ジェットコースターもウォータースライダーも、スピードはあるけどホラー要素はないし、真っ暗にもならないし。
そんな感じで、順調にわたしと陽飛はデートを楽しんでいた。
手はもう、時々当たり前のようにつないでいた。だって脱出ゲームのときはかなりぎゅっとしてて、お姫様抱っこまでしてもらっちゃったんだもの。

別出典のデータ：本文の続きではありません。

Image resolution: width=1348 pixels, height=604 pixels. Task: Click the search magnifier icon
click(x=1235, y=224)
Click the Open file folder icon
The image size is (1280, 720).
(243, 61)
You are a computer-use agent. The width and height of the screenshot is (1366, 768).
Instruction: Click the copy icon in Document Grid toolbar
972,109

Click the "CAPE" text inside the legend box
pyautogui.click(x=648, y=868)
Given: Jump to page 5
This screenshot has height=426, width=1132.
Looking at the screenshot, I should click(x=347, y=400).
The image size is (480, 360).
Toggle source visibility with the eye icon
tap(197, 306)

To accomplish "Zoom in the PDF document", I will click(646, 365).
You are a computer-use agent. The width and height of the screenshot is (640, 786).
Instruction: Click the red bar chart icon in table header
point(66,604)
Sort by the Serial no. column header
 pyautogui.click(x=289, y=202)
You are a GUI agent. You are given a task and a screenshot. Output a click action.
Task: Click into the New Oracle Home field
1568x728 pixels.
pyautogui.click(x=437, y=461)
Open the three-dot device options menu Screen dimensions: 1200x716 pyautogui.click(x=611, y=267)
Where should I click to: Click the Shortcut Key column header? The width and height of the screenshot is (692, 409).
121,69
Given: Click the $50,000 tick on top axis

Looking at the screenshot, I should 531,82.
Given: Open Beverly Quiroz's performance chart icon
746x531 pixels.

ある意味あれをきっかけに、ちょっとお互い恥ずかしがらずに色々できるようになったのかも。
よかったよかった。
お昼ご飯は、遊園地名物らしい、ハンバーガーを食べた。のんびりベンチに座って。
「そういえば、演奏会って何時からだっけ」
陽飛がきいてきた。
「四時からだよ。だから、三時くらいに遊園地を出れば大丈夫だと思う。ホール、遊園地のとなりだもん」
雨が降ったりすると、そこのホールで遊園地のパレードをやったりもするみたい。
今日は晴れなので、今からお昼のパレードが始まる。
ちょうどわたしたちの座っているベンチの前も、着ぐるみのキャラクターたちが、たくさん通るはず。
「さらに人増えてるね~」
「ほんとだね~」
見渡せば、パレードを待って、レジャーシートをひいたりして座っているお客さんもたくさん。
そして向こうのほうからは、何やらにぎやかな音楽が聞こえてきた。きっと、パレードがスタートしたんだ。
うん、なんかかなり遊園地の中の世界に浸かっちゃってる。楽しい。